| EXERCISE INPUTS |

=== Section Start ===

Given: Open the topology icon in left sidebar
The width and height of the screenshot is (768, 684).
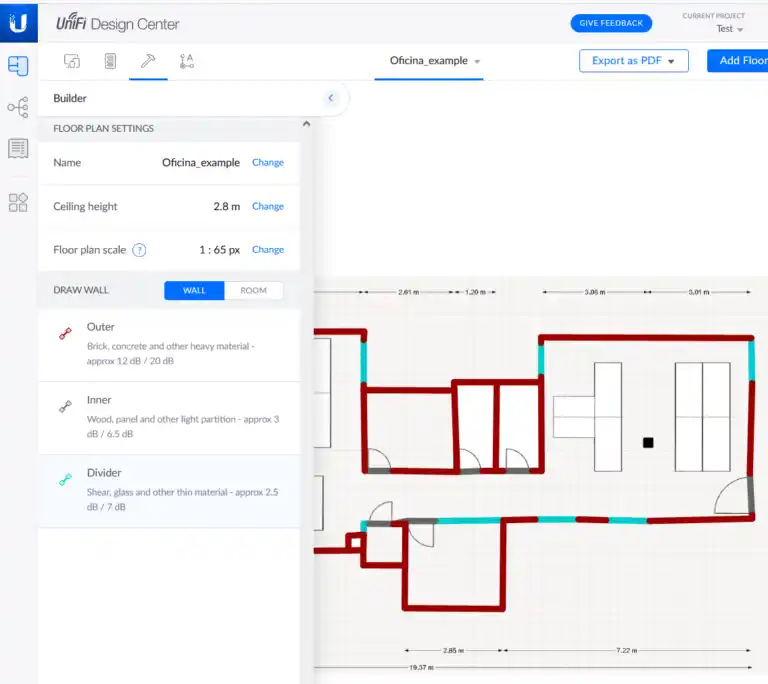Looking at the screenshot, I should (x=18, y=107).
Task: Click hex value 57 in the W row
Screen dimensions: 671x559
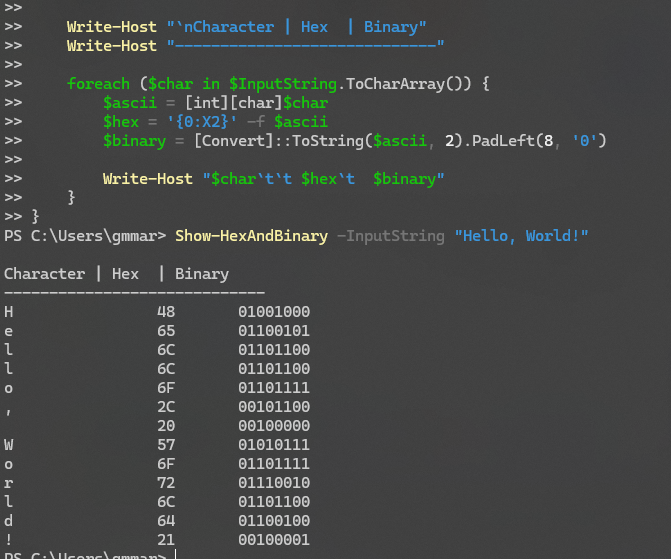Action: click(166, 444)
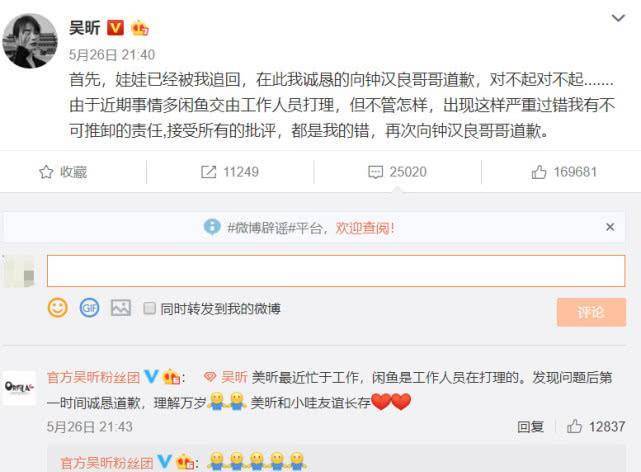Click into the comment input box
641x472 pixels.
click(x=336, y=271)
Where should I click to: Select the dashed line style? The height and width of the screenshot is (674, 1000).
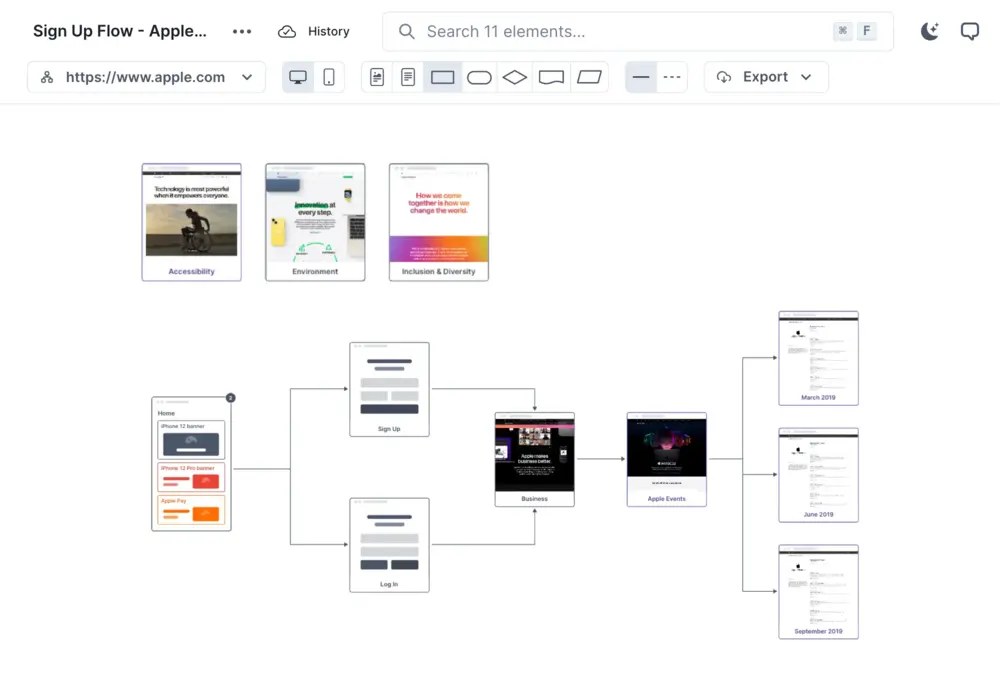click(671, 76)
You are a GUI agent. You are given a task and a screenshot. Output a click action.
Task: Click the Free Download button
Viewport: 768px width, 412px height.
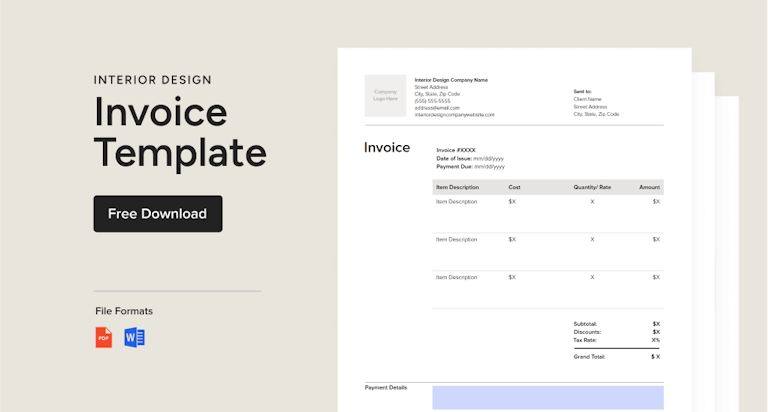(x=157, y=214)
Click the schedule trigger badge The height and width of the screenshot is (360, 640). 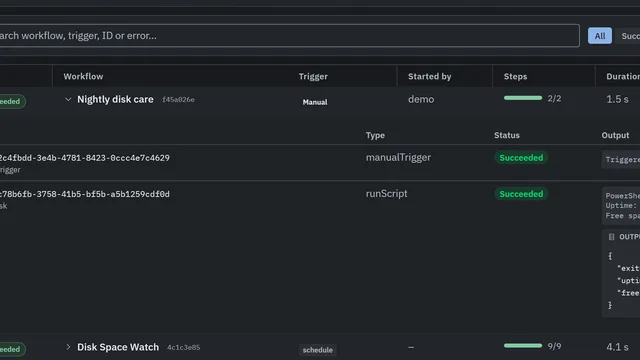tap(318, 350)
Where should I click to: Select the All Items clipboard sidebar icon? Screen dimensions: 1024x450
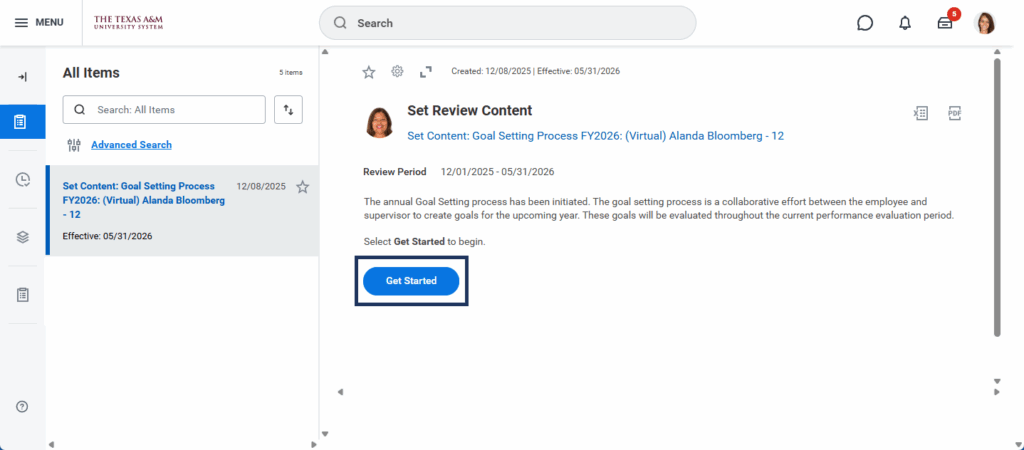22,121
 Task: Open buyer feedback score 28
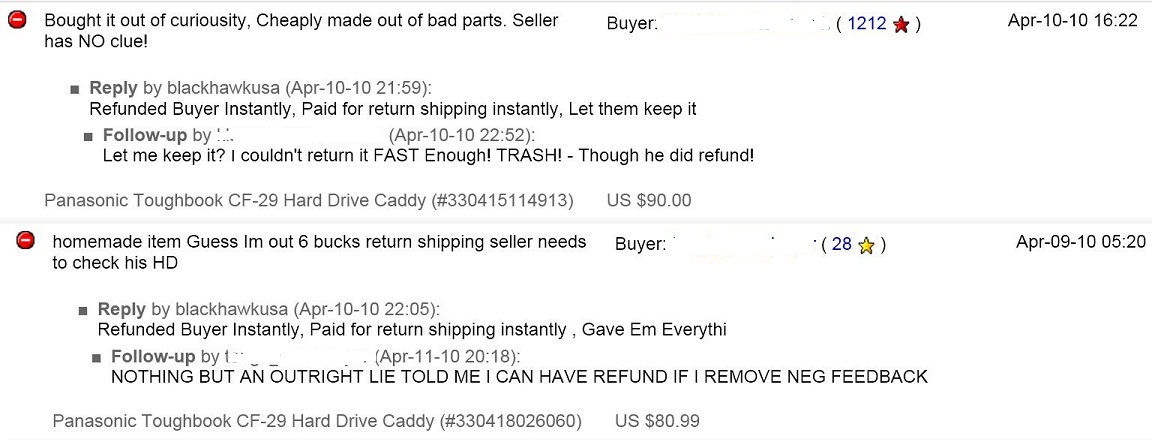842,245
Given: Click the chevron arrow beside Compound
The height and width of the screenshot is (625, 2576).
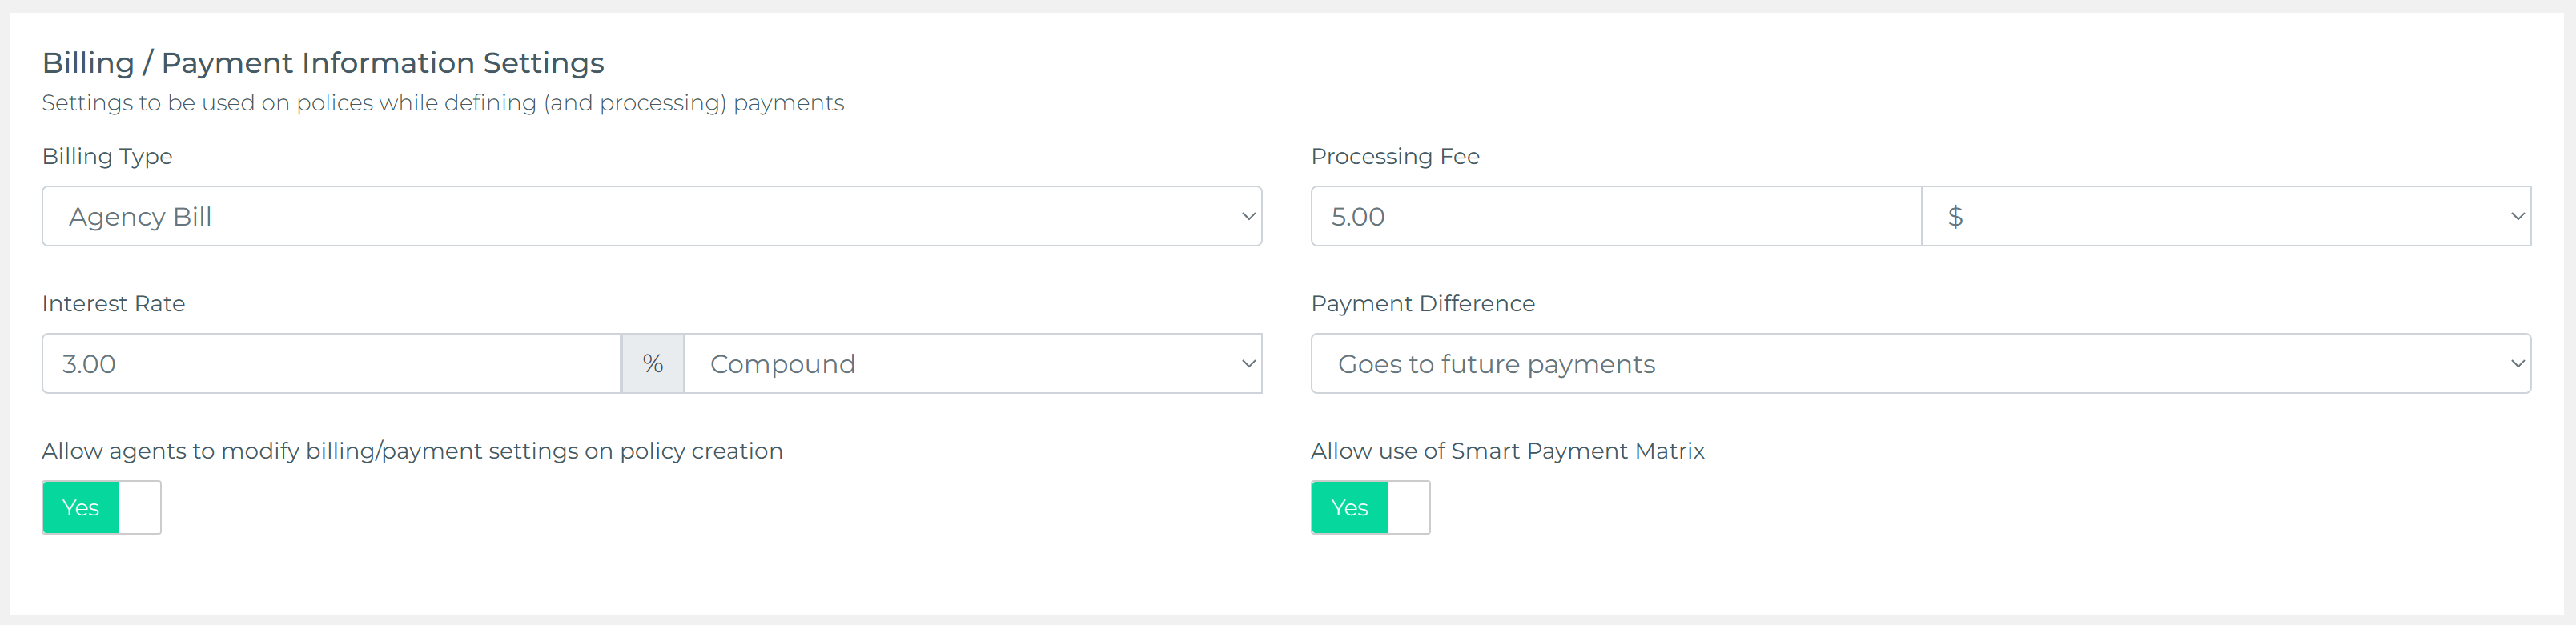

=== Section End ===

| EXERCISE DESCRIPTION |
Please give again only those lines that run from the one containing "Where should I click to: Select the All" through the final line of the listing, both included, exactly as written and without pictures.

| EXPECTED ANSWER |
Where should I click to: Select the All Items clipboard sidebar icon? Screen dimensions: 1024x450
22,121
 Task: Open buyer feedback score 28
842,245
Given: Click the chevron arrow beside Compound
The height and width of the screenshot is (625, 2576).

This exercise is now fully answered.